Spinal Decompression (for Spinal-Origin Cases)
When evaluation identifies a spinal nerve root compression as the driver, spinal decompression becomes the primary intervention. Relieving the compressive force on the nerve root often reduces or resolves the peripheral symptoms more effectively than any peripheral treatment could.
Red Flags That Warrant Immediate Medical Evaluation
Not all neuropathy presentations belong in a conservative outpatient setting as the first stop.
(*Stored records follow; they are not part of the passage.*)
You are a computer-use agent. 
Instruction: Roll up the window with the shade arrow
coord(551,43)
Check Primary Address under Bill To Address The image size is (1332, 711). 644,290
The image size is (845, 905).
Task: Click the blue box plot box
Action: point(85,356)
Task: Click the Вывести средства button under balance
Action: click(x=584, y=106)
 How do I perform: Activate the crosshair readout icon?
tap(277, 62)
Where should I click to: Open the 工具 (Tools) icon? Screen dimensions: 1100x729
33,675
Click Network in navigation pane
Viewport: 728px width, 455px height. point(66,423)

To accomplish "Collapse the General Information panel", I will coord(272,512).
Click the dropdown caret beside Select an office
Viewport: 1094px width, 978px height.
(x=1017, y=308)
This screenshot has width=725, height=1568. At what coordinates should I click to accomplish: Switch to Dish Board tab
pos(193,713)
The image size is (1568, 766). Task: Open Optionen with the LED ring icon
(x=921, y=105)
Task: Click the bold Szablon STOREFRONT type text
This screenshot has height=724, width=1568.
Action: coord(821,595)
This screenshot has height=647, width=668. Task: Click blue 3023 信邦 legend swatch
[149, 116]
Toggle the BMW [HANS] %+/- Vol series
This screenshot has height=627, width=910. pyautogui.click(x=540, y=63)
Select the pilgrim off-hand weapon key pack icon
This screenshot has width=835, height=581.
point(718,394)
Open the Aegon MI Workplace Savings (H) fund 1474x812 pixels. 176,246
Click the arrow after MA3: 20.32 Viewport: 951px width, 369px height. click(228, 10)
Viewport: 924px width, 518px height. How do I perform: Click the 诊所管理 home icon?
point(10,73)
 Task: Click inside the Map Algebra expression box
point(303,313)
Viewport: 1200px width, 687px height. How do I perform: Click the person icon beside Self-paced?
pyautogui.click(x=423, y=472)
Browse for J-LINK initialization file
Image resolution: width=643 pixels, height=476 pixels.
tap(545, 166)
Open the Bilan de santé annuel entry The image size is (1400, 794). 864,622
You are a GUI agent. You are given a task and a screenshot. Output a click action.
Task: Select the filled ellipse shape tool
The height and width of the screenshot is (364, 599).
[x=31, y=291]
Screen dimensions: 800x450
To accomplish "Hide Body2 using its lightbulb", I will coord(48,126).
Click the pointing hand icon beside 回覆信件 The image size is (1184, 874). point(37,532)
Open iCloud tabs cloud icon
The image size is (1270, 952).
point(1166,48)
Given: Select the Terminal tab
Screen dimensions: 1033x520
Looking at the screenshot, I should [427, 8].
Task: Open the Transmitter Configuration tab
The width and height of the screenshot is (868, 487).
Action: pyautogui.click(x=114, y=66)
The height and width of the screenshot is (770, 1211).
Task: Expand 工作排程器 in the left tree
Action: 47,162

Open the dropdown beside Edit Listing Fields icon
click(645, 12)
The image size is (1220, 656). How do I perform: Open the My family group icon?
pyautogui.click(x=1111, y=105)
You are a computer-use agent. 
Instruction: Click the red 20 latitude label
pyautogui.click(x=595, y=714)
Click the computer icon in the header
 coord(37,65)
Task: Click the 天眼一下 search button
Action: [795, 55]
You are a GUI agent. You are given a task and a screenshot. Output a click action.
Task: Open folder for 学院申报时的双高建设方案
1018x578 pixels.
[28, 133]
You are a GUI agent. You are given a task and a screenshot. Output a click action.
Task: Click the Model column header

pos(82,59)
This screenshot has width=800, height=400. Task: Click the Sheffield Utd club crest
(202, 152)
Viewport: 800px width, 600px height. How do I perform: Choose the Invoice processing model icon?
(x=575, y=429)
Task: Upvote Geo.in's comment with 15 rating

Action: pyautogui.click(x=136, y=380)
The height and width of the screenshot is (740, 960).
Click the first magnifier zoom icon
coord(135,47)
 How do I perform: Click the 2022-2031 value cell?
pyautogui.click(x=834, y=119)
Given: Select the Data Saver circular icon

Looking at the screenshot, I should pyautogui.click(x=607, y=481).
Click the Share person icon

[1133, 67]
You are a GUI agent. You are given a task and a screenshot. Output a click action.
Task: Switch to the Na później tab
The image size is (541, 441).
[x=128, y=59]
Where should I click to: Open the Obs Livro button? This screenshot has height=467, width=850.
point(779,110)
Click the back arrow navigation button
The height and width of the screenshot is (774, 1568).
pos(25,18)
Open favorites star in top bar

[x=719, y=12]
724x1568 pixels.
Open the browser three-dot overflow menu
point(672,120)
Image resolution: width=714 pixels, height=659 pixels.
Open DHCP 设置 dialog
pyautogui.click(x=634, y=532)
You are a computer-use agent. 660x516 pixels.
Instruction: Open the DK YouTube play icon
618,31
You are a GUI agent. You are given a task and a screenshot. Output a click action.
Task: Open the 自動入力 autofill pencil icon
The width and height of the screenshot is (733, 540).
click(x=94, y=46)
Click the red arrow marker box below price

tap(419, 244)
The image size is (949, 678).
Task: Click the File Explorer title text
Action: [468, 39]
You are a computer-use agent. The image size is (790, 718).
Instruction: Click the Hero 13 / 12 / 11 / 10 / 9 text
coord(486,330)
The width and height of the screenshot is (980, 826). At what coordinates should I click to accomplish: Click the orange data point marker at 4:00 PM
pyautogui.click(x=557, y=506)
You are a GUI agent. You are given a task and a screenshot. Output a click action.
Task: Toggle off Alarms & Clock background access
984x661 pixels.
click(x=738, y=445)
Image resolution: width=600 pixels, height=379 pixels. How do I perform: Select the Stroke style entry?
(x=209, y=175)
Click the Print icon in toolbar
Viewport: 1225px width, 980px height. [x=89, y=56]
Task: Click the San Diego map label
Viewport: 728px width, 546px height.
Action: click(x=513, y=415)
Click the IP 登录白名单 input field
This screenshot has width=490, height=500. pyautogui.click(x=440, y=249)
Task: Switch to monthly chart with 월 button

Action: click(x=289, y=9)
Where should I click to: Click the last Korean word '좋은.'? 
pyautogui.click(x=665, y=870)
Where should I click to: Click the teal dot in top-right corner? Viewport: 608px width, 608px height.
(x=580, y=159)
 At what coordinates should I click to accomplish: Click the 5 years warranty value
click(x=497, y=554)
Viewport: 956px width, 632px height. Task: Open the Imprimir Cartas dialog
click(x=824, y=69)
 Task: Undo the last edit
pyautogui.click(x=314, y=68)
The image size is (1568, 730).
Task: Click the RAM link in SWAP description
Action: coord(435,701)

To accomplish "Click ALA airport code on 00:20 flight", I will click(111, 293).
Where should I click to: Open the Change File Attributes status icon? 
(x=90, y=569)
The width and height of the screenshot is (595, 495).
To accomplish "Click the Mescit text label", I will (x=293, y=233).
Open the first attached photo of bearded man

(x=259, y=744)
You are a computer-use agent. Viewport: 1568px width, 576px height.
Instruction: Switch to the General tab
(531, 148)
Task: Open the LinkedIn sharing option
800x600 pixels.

Some patterns suggest an underlying condition that needs urgent medical workup:
- Rapid onset: Neuropathy that develops within days to weeks (rather than months) suggests inflammatory neuropathy, Guillain-Barre syndrome, or toxic exposure
- Ascending pattern: Weakness or numbness that is progressing from the feet upward over days is a medical emergency
- Loss of bladder or bowel control alongside leg symptoms suggests spinal cord or cauda equina involvement requiring immediate imaging
- Asymmetric, rapidly worsening motor weakness: Foot drop or hand weakness that appeared suddenly
- Constitutional symptoms: Neuropathy with unexplained weight loss, night sweats, or lymph node swelling needs oncology or rheumatology workup
In any of these situations, the right first call is an emergency room or urgent neurology referral, not a conservative care office. We are transparent about that scope.
What Realistic Progress Looks Like
Peripheral neuropathy is not typically a condition that resolves in three sessions. In our experience, most patients with metabolic or spinal-origin neuropathy who engage a full protocol notice meaningful changes within 6 to 12 weeks. "Meaningful changes" means one or more of: reduced burning intensity, improved sleep quality, greater tolerance for walking and standing, or improvement in balance and coordination.
Full resolution of symptoms is not always achievable, particularly when nerve damage has been present for years before care begins. The goal in those cases is stabilizing the condition, managing symptoms, and preserving function. Many patients describe that as a significant improvement over where they started, even without complete symptom elimination.
Patients who do best are those who address the root cause alongside the symptomatic care: optimizing glucose control, correcting nutritional deficiencies, addressing spinal compression where it exists, reducing medications that are neurotoxic when safer alternatives exist (in coordination with prescribing physicians).